Entries supplied:
__________
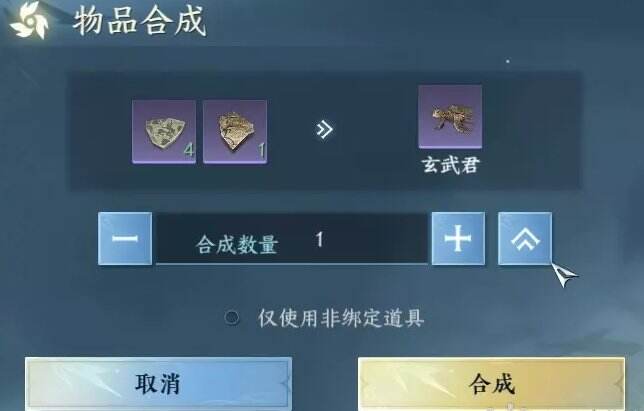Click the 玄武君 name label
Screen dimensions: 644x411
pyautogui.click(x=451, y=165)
__________
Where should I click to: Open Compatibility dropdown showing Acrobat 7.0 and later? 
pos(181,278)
__________
Your objective: Retype the entries in the part that opens with the line containing "Click the 玄武君 name label" and closes with the line containing "pyautogui.click(x=451, y=165)", leaving out the pictures.

Response:
Click the 玄武君 name label
Screen dimensions: 644x411
pyautogui.click(x=451, y=165)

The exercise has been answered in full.